This is even simpler in Buddhism, where there are no substances and, at least in some forms of Buddhist philosophy (http://www.friesian.com/buddhism.htm#basic) (e.g. Yogacara), all things are clearly created by Mind. In Pure Land (http://www.friesian.com/six.htm#japan) Buddhism, an important meditative practice is the visualization of the Pure Land of the Buddha Amitabha. It is always possible to interpret this as unrelated to the independent, or even real, existence of the Pure Land, but the metaphysics clearly allows that the Pure Land is actually created by the act of visualization, since all things are Mind dependent. This would be an intellectual intuition in a strong Kantian sense, and a form of mysticism, with the transcendence of the Pure Land, in which the identity with the mystical object is fascilitated by the absence of any substantial independence of things whatsoever. Similarly, the Tibetan "Book of the Dead" urges the deceased to realize that the visions of the hereafter are not independent but created by their own Mind. Thus lies the path to Enlightenment and Salvation.
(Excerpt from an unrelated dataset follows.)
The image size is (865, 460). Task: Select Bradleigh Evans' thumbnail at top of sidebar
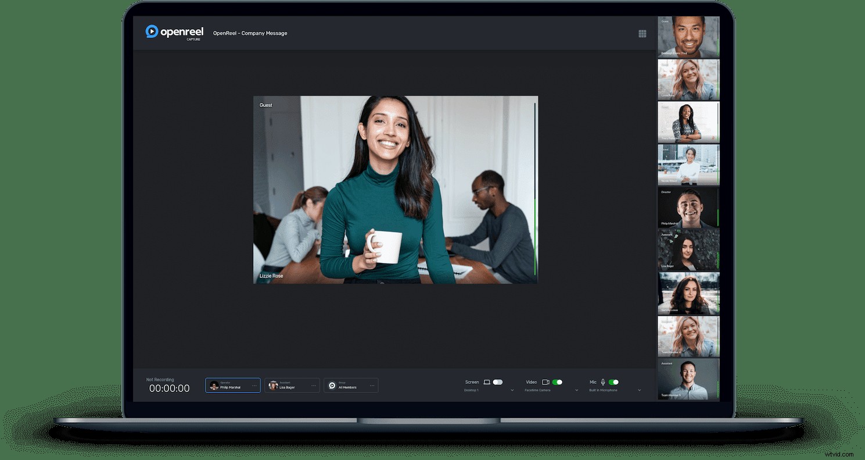pyautogui.click(x=688, y=36)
In light of this examination, we should revisit the charge of mysticism (http://www.friesian.com/edwards.htm) against Rudolf Otto (http://www.friesian.com/otto.htm). Since Otto does not claim intuitive knowledge of transcendent objects, he clearly is not a mystic. The natures of transcendent objects, to the extent that they can be theorized at all, are matters of rational Kant-Friesian metaphysics (after the fashion of Kant's "postulates of practical reason," which resolve some antinomies); and Kant-Friesian metaphysics tends to dismiss more substantive doctrine from historic religions (e.g. the Trinity, transsubstantiation, etc.). Otto's famous theory of "numinosity" is about a property, and so an abstraction, whose existence is certified by its presence in the objects of experience, but which in an important way is not a natural property, since it is invisible to science and is unrelated to mundane utility. The numinosity of God is natural to Otto, but his God comes from the Kantian Ideas, besides historic religions, and divine numinosity derives from no more than a phenomenology of such religions.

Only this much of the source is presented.